_Data for this exercise_:
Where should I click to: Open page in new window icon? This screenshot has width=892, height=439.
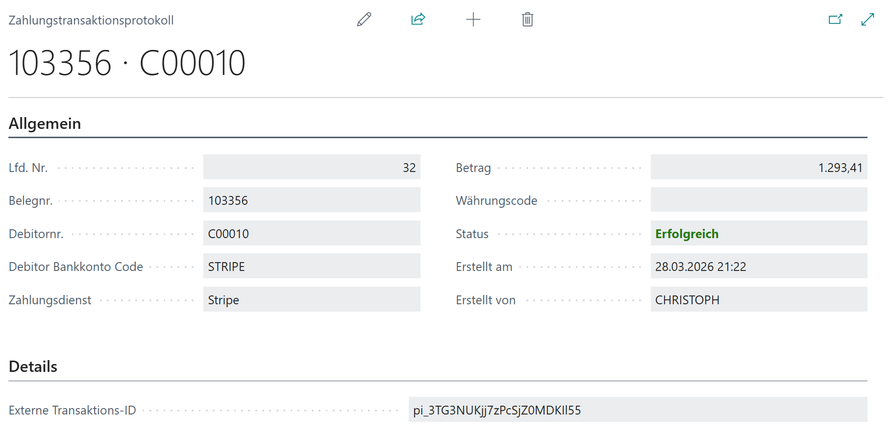pos(835,20)
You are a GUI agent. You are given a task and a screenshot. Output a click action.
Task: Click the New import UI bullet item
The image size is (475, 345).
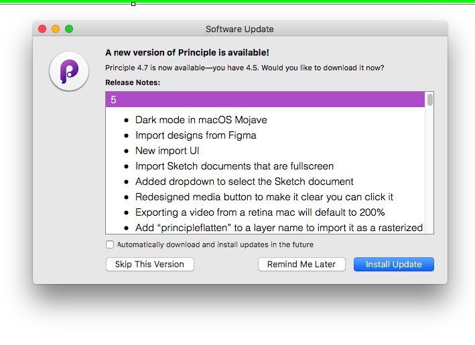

_What you have to do_:
Reproduce every line of the entries above, requests included, with 120 added to each coordinate value in the answers. Omit the pictures.

_Expected answer_:
Where should I click to: Open page in new window icon? This screenshot has width=892, height=439.
pos(955,140)
You are a GUI agent. You are given a task and a screenshot. Output a click action.
Task: Click the New import UI bullet item
The image size is (475, 345).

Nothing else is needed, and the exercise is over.